От сердца мало-помалу отстает тяжесть, опять становится легко; она ложится и думает о Саше, который спит крепко в соседней комнате и изредка говорит в бреду:
– Я ттебе! Пошел вон! Не дерись!
Новая дача
I
В трех верстах от деревни Обручановой строился громадный мост. Из деревни, стоявшей высоко на крутом берегу, был виден его решётчатый остов, и в туманную погоду и в тихие зимние дни, когда его тонкие железные стропила и все леса кругом были покрыты инеем, он представлял живописную и даже фантастическую картину. Через деревню проезжал иногда на беговых дрожках или в коляске инженер Кучеров, строитель моста, полный, плечистый, бородатый мужчина в мягкой, помятой фуражке; иногда в праздники приходили босяки, работавшие на мосту; они просили милостыню, смеялись над бабами и, случалось, уносили что-нибудь. Но это бывало редко; обыкновенно же дни проходили тихо и спокойно, как будто постройки не было вовсе, и только по вечерам, когда около моста светились костры, ветер слабо доносил песню босяков. И днем иногда слышался печальный металлический звук: дон… дон… дон…

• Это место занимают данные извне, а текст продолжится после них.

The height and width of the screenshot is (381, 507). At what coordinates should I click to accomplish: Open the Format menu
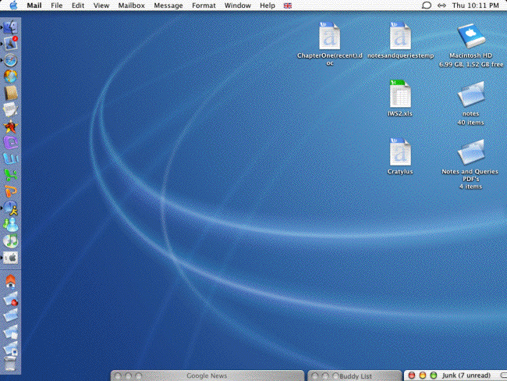pyautogui.click(x=204, y=5)
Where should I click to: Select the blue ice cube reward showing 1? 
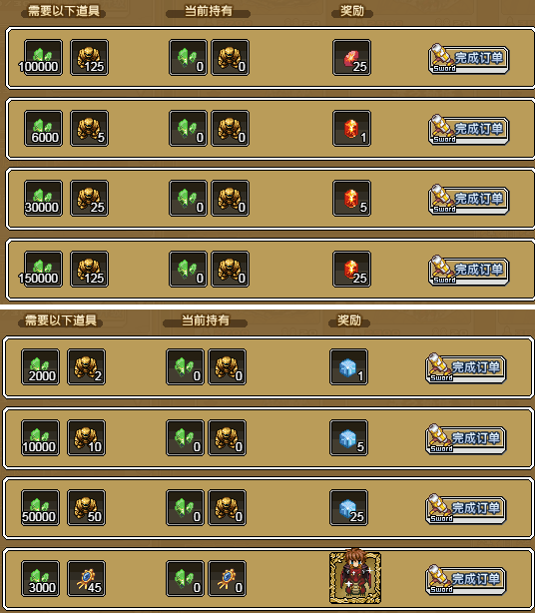tap(348, 367)
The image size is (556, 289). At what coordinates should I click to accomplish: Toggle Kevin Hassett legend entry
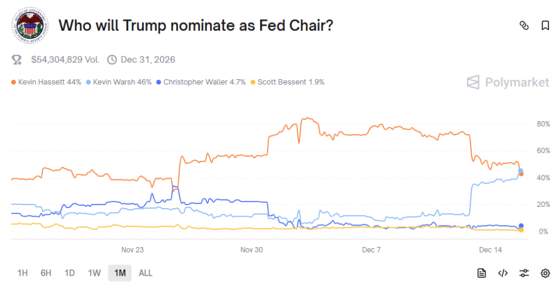tap(47, 82)
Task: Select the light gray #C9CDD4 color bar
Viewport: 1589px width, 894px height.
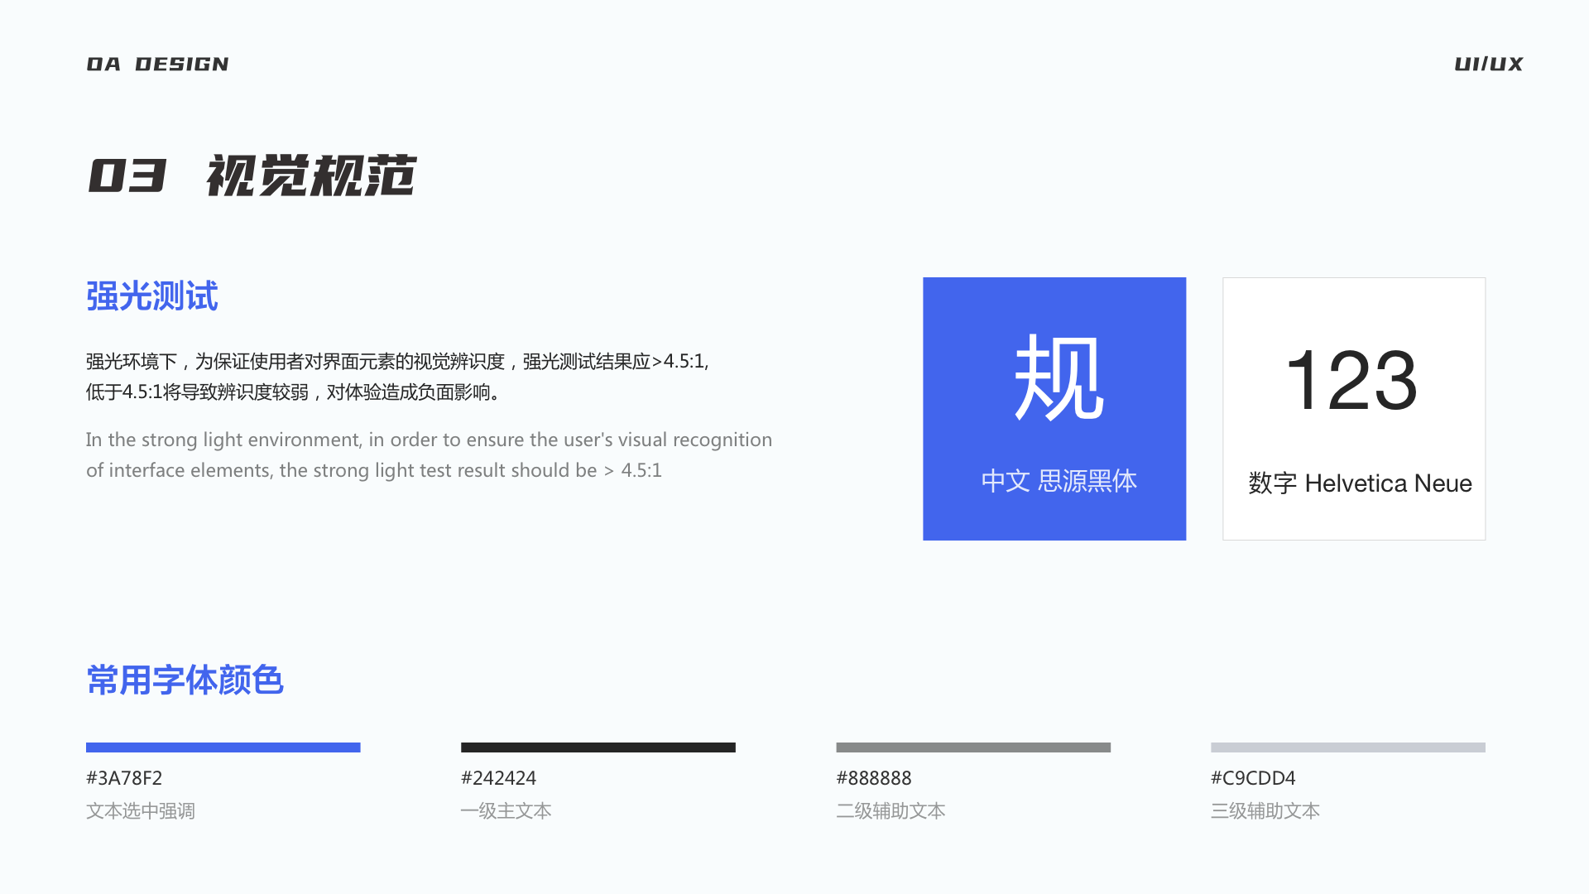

Как-то к инженеру Кучерову приехала его жена. Ей понравились берега реки и роскошный вид на зеленую долину с деревушками, церквами, стадами, и она стала просить мужа, чтобы он купил небольшой участок земли и выстроил здесь дачу. Муж послушался. Купили двадцать десятин земли, и на высоком берегу, на полянке, где раньше бродили обручановские коровы, построили красивый двухэтажный дом с террасой, с балконами, с башней и со шпилем, на котором по воскресеньям взвивался флаг, – построили в какие-нибудь три месяца и потом всю зиму сажали большие деревья, и, когда наступила весна и всё зазеленело кругом, в новой усадьбе были уже аллеи, садовник и двое рабочих в белых фартуках копались около дома, бил фонтанчик, и зеркальный шар горел так ярко, что было больно смотреть. И уже было название у этой усадьбы: Новая дача.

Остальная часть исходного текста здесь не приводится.